Testing document agents
For a document agent, the input to a test is a document rather than text. In the test definition, upload a file (drag it onto the upload area or browse for it); it is stored with the test set and travels with it when the test set is exported or imported. Use the Remove control to swap the document.

What you assert on depends on the agent's operation. A data-extraction agent, for example, exposes the extracted metadata as a single parameter you can assert against, so you can check that the agent pulled the right values out of the uploaded document.
Testing document classification
When a document agent defines document classifications, an additional Unit tests section appears on its Document Classification tab. These tests check that a document is classified as the expected type.

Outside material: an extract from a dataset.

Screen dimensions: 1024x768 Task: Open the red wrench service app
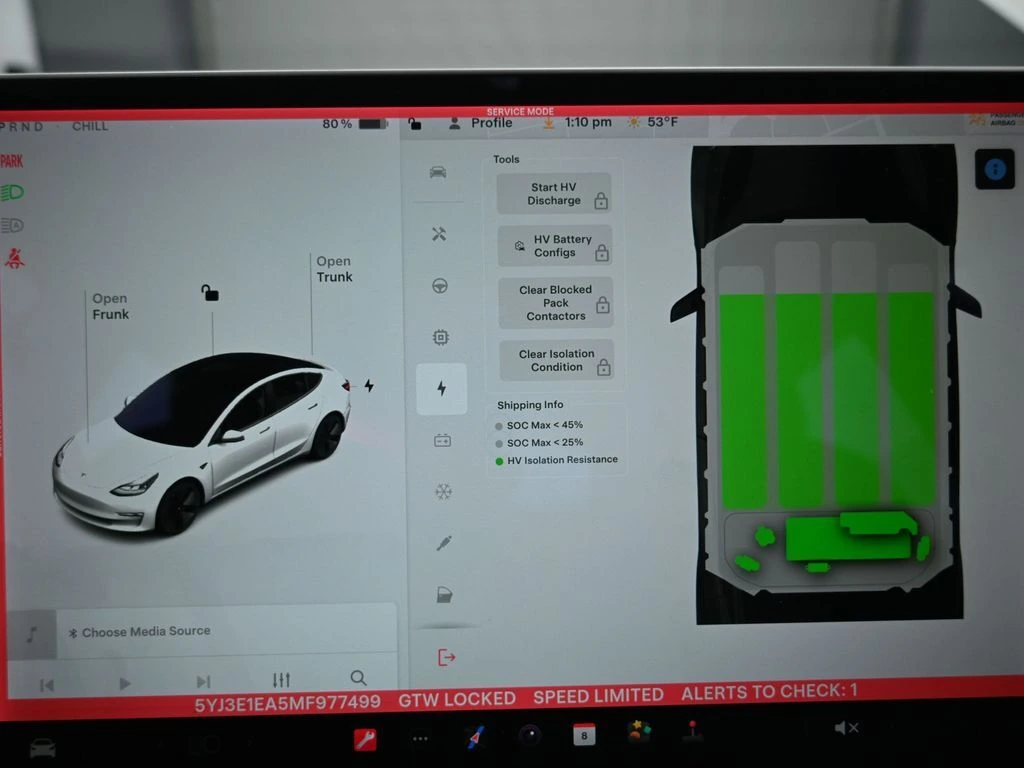366,739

Each classification test uploads a document and asserts the predicted Document type against an expected value. The value list contains the document types configured on the agent plus a No matching document type option, so you can test both the classes you expect to match and the documents that should match none of them.

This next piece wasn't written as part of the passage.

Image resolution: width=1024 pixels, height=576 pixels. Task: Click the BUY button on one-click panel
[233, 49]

Running tests and reading results
Runs execute remotely on Flowable Work through Inspect, exactly like process and case tests: Design deploys the agent and the models it references as a temporary deployment, runs the test, and removes it again.
For each test, the result shows the overall Passed / Failed / Skipped status. When an assertion fails, the detail shows the Expected and Actual values; when the run itself fails, a Test execution failed message shows the error. A run-details view additionally exposes the agent's steps, the tokens used, the duration and an execution trace, which is useful for understanding why an agent produced a given answer.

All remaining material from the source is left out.